- _Texte fourni_:
Vous avez dit dissuasion ? (LV 203)

Les déclarations l’autre soir du président Macron  sur la dissuasion ont pu être maladroites. Elles amènent pourtant le débat sur une question essentielle, renouvelée par un ordre nucléaire mondial qui se défait, du TIAN à la fin du traité INF, de l’Ukraine à la Corée du Nord. Il est grand temps de reprendre les termes de la discussion.

Dans notre dernier numéro (LV 202), nous citions les déclarations de Joe Biden à propos de la dimension nucléaire de la guerre d’Ukraine : « quelque chose a changé dans l’équation stratégique et désormais, le nucléaire est une possibilité qui n’est pas seulement théorique ». Cette dimension nucléaire est désormais bien perçue par le peuple français à la suite de l’entretien donné par le président de la République à une chaîne de télévision. Cela nous conduit à revenir sur cette dissuasion, si mal connue finalement : quelle efficacité a-t-elle aujourd’hui, en France comme en Ukraine ?

- _Données fournies_:
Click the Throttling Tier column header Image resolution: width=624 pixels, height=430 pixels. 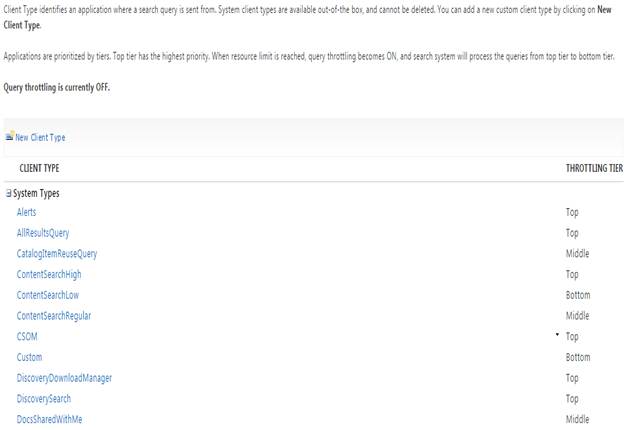pos(594,169)
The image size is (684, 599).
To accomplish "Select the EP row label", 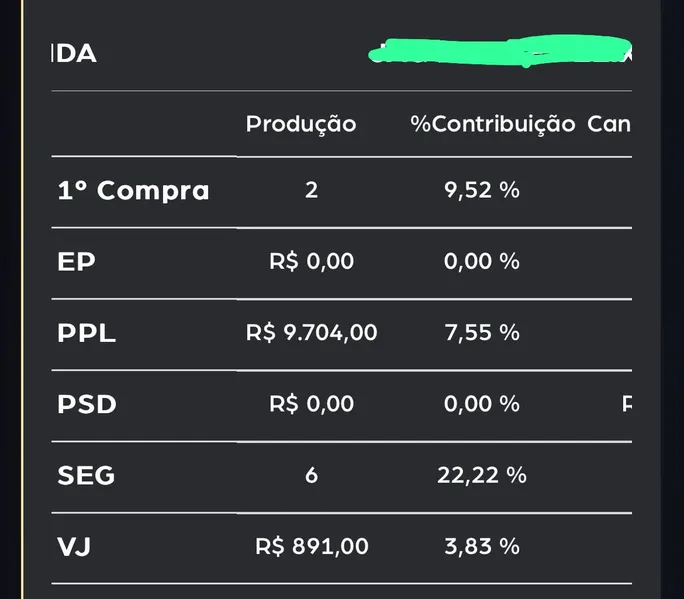I will pos(76,262).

- _Complétez ce qui suit_:
a. Selon le texte fourni, dans quel numéro les déclarations de Joe Biden sur la dimension nucléaire de la guerre d'Ukraine ont-elles été citées ?
b. Citez le passage du texte fourni qui commence par « Les déclarations l’autre » et se poursuit jusqu'à « de la discussion. ».

- _Corrigé des exercices_:
a. Dans le numéro LV 202.

b.
Les déclarations l’autre soir du président Macron  sur la dissuasion ont pu être maladroites. Elles amènent pourtant le débat sur une question essentielle, renouvelée par un ordre nucléaire mondial qui se défait, du TIAN à la fin du traité INF, de l’Ukraine à la Corée du Nord. Il est grand temps de reprendre les termes de la discussion.